REQUIRED TASK: Copy the passage on marine biogeochemical models below, from "- 3Istituto Nazionale" up to and including "Trieste, Italy (gbolzon@ogs.it)", and swap "Rennes" for "Nantes".

PASSAGE TO READ:
========

- 1Istituto Nazionale di Oceanografia e di Geofisica Sperimentale - OGS, Trieste, Italy (plazzari@ogs.it)
- 2Eviden, CEPP, Pessac, France (loris.lucido@eviden.com)
- 3Istituto Nazionale di Oceanografia e di Geofisica Sperimentale - OGS, Trieste, Italy (scampanella@ogs.it)
- 4Eviden, CEPP, Rennes, France (erwan.raffin@eviden.com)
- 5Istituto Nazionale di Oceanografia e di Geofisica Sperimentale - OGS, Trieste, Italy (gbolzon@ogs.it)
- 6Istituto Nazionale di Oceanografia e di Geofisica Sperimentale - OGS, Trieste, Italy (ssalon@ogs.it)
Marine Biogeochemical models developed in the context of environmental monitoring are becoming increasingly complex, as they are required to represent a growing number of ecosystem indicators. Modern modelling frameworks aim not only to quantify biogeochemical cycles and primary productivity, but also to investigate ecosystem biodiversity, interactions with higher trophic levels, and the impacts of anthropogenic pressures such as fishing. This continuous increase in model complexity poses significant computational challenges and calls for substantial upgrades of existing codes to fully exploit modern high-performance computing (HPC) platforms.

========

INFORMATION PROVIDED:
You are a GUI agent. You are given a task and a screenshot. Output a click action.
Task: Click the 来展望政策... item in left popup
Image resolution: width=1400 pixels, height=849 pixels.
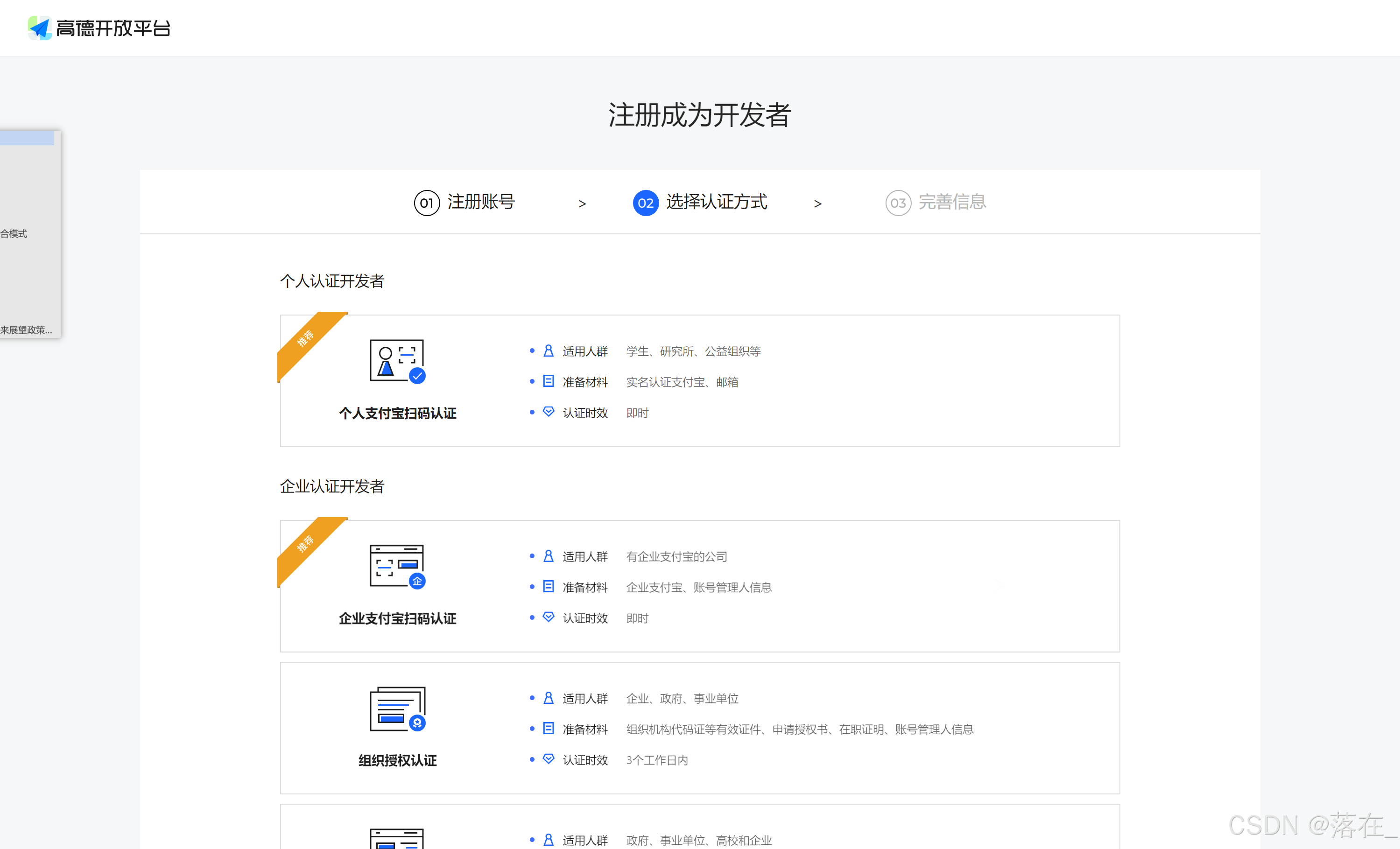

========

EXERCISE OUTPUT:
- 3Istituto Nazionale di Oceanografia e di Geofisica Sperimentale - OGS, Trieste, Italy (scampanella@ogs.it)
- 4Eviden, CEPP, Nantes, France (erwan.raffin@eviden.com)
- 5Istituto Nazionale di Oceanografia e di Geofisica Sperimentale - OGS, Trieste, Italy (gbolzon@ogs.it)